▶ _What you have to do_:
Pictures excluded, copy word for word the lines from the one holding "You are a computer-use agent." through the last line below.

*** Opening Provided data ***

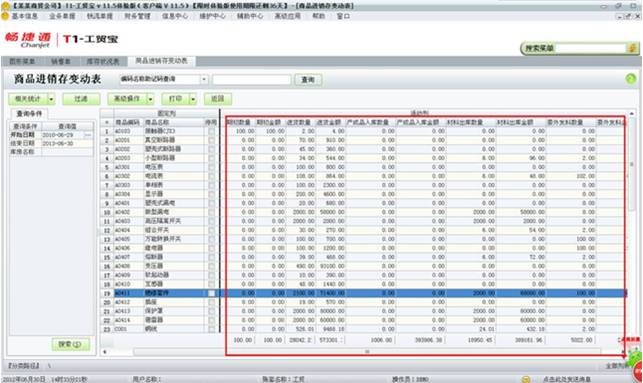Click the search text field beside 查询 button
643x383 pixels.
[x=252, y=80]
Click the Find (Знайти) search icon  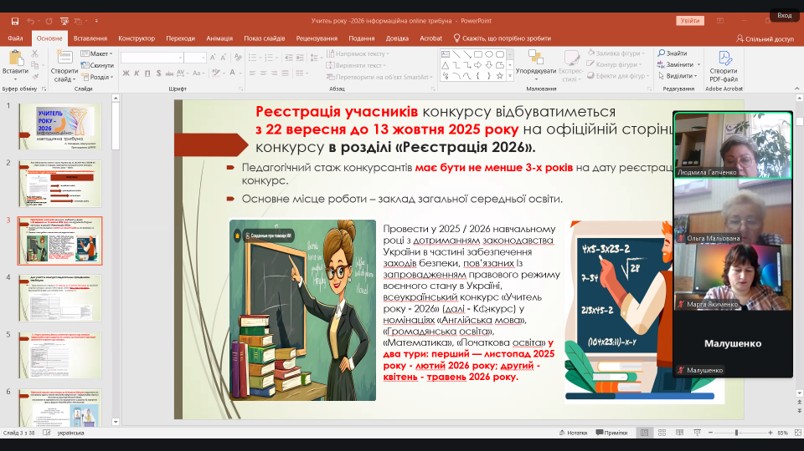pos(662,53)
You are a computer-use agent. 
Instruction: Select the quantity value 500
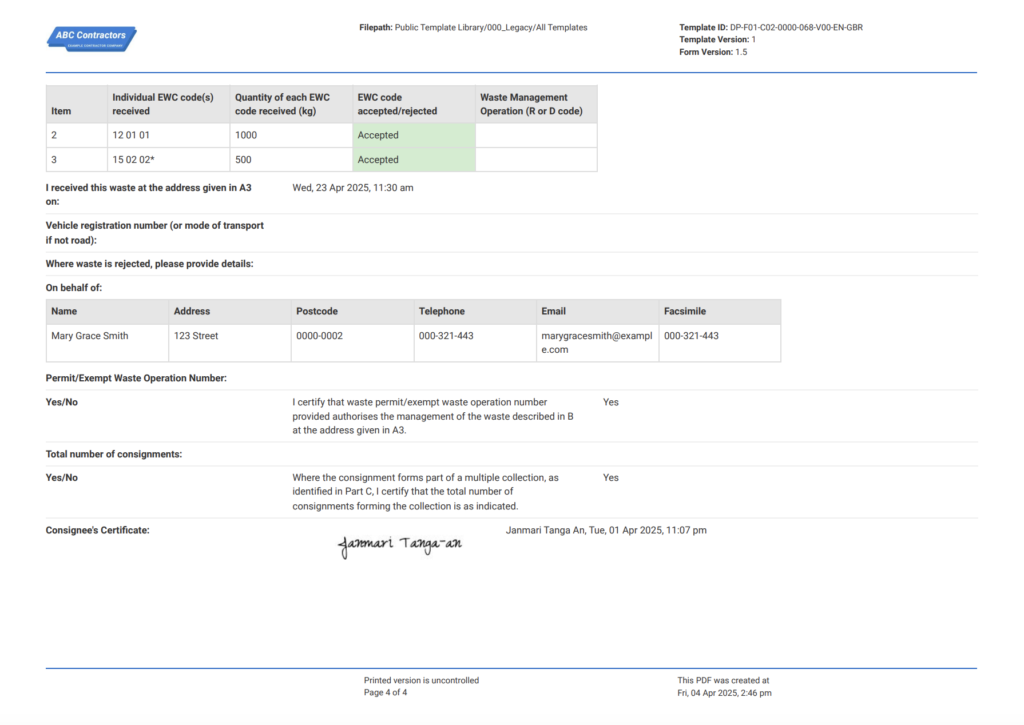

*** Closing Provided data ***

▶ _Reply_:
You are a computer-use agent. 
Instruction: Select the quantity value 500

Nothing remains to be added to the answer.